Chainsaw Sharpener FAQs
How do I sharpen a chainsaw manually?
To file your chainsaw manually you will need a filing kit made for chainsaws, protective gloves and eye wear. Always ensure that the chain is cool before you attempt to sharpen it.
Chainsaw sharpening kits come with detailed instruction on how to use them. You should follow these instructions carefully for the best results and to ensure safe use. You will need to use a round file of the correct size (check with the packaging of the chain or the chainsaw’s user manual) and a file guide. The round file is used for the sides and tops of the cutting teeth. You will also need to use a depth gauge, and a flat file. A flat file is used to file the raker height of each tooth.
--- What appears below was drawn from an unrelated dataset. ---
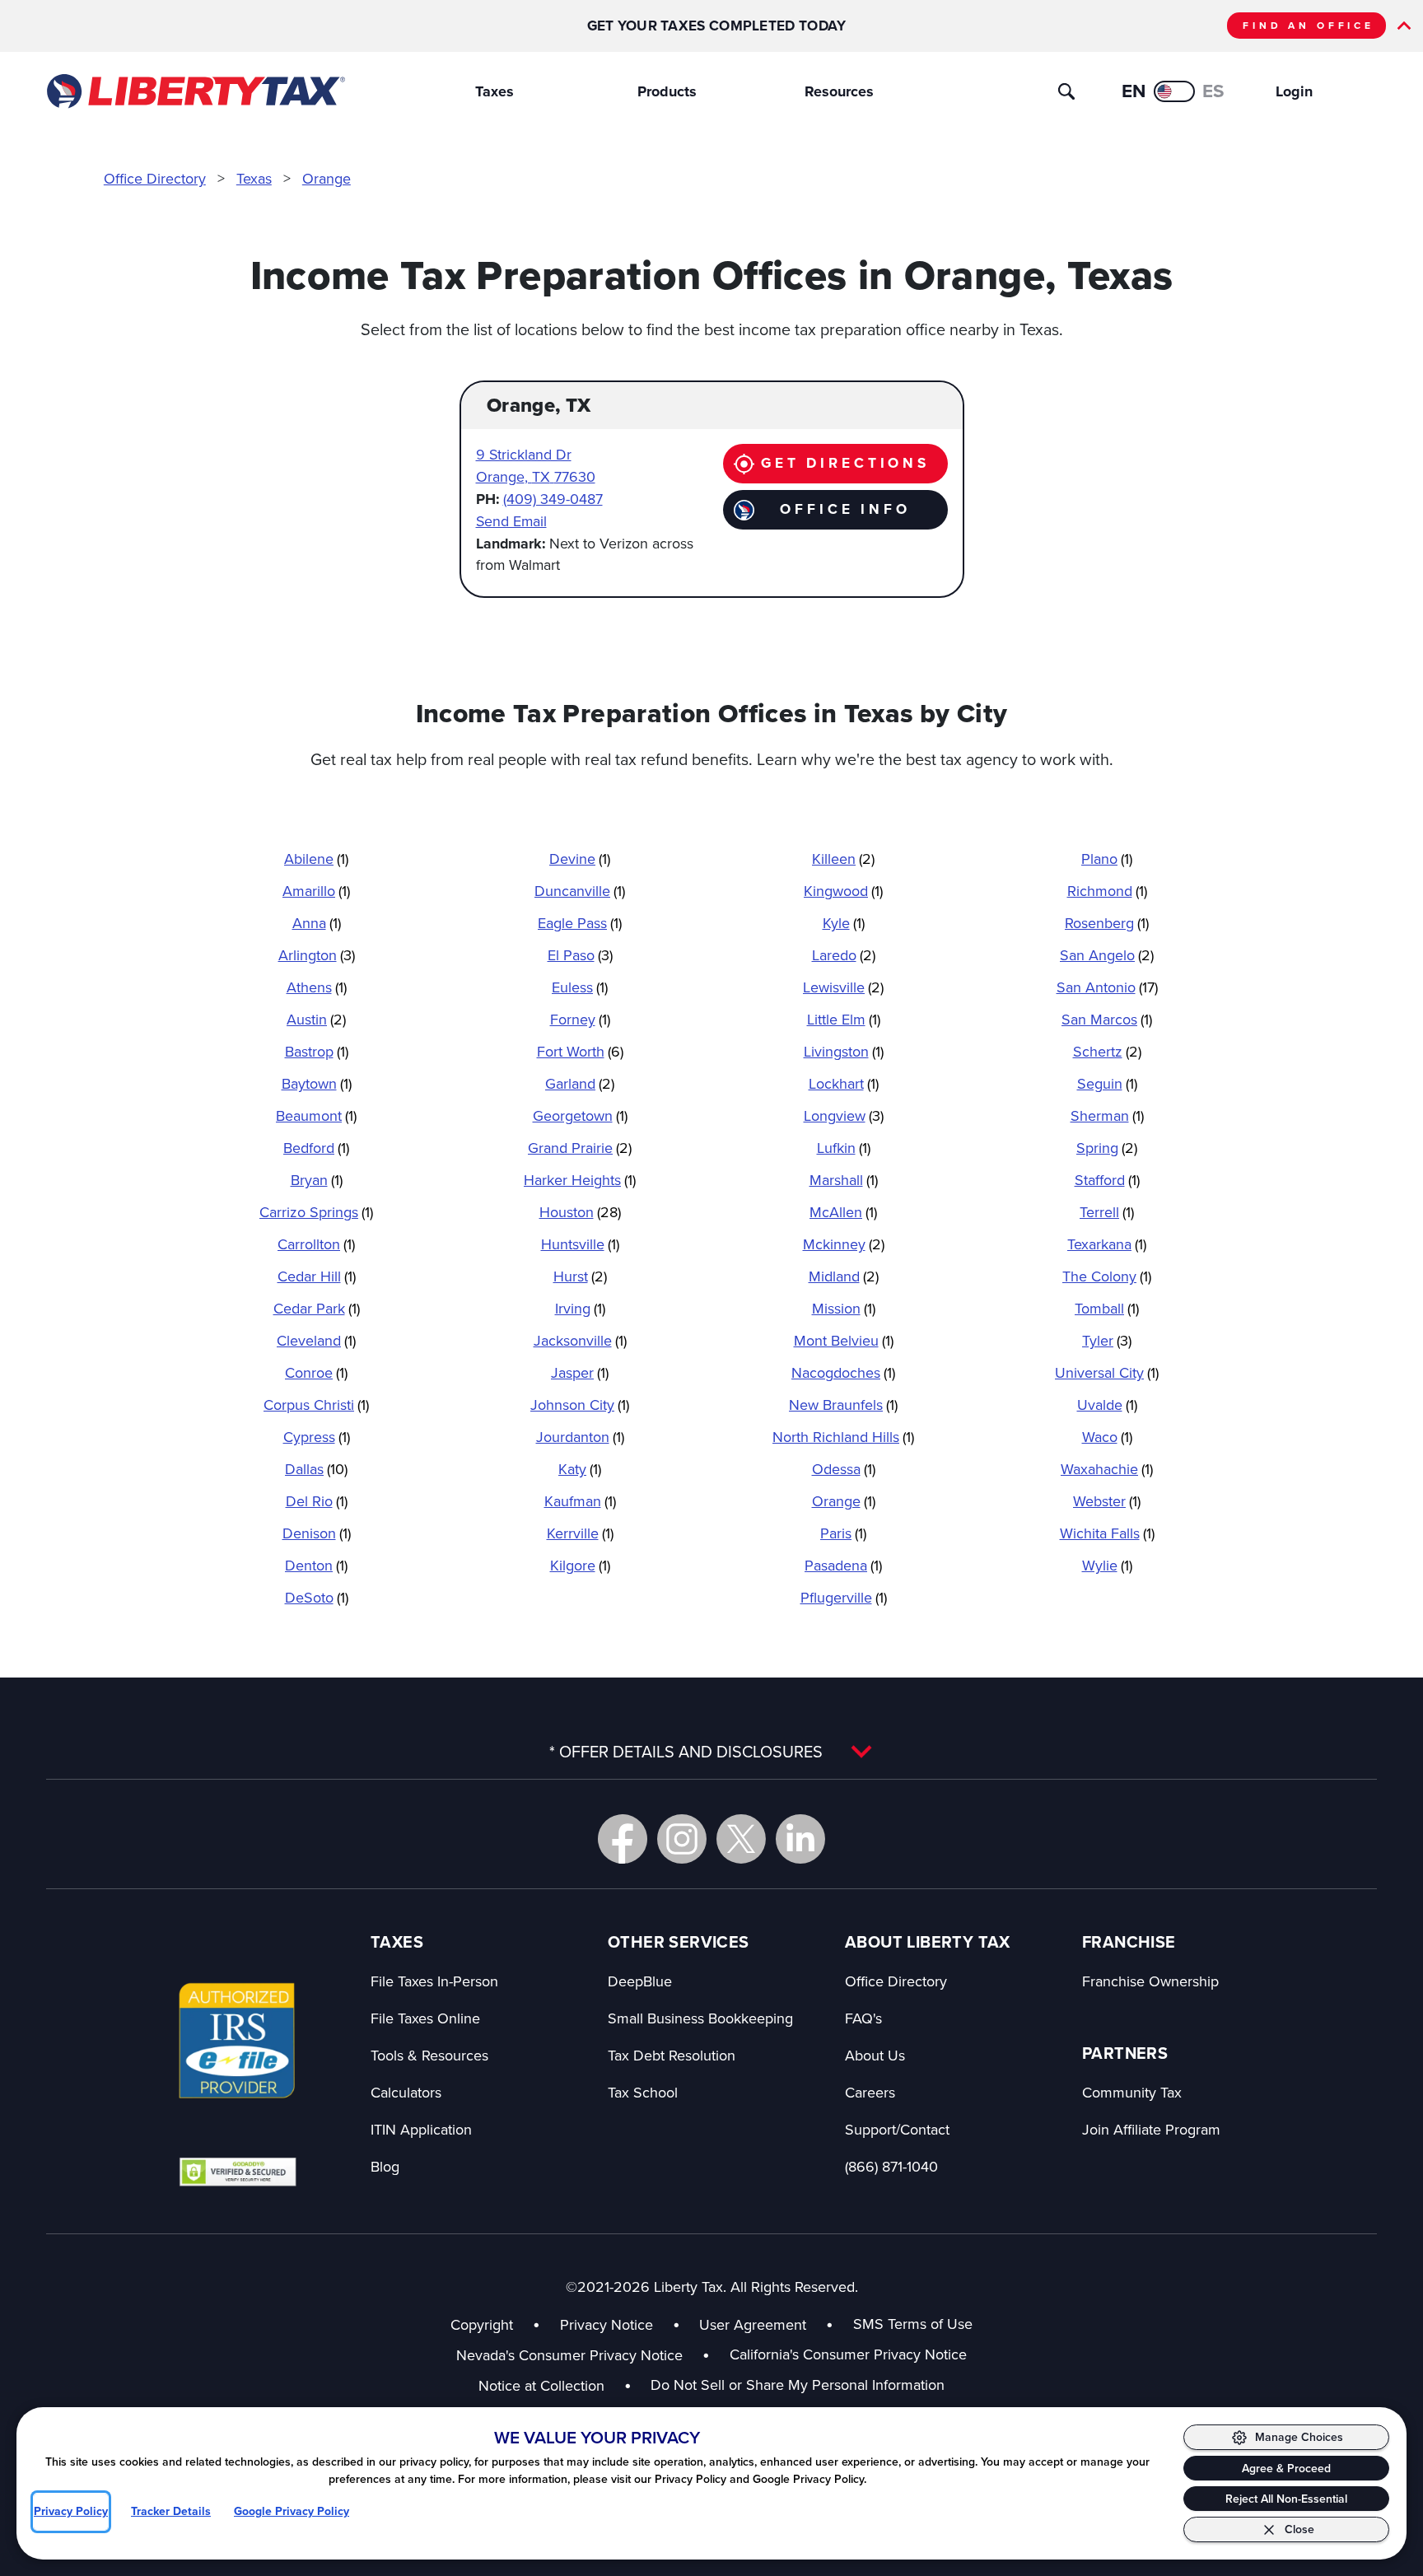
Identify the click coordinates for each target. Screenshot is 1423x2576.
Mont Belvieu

A good tip is to use a dab of Tippex, or an indelible marker. to mark the point where you start sharpening so you can see when you have gone all the way around the chain.
How do I sharpen a chainsaw with an electric sharpener?
Electric chainsaw sharpeners come with detailed instructions on how to use them. You should follow the procedure carefully for the best results. It is particularly important to follow the safety guidelines to avoid any accidents. You should ensure that the electric sharpener is securely attached to a bench or vice before use to prevent slipping and accidents.
You will need to know what size grinder to use to sharpen your chain as well as what angle to file it at. This information will be detailed on the packaging of the chain and also in the manufacturer’s guide for the chainsaw.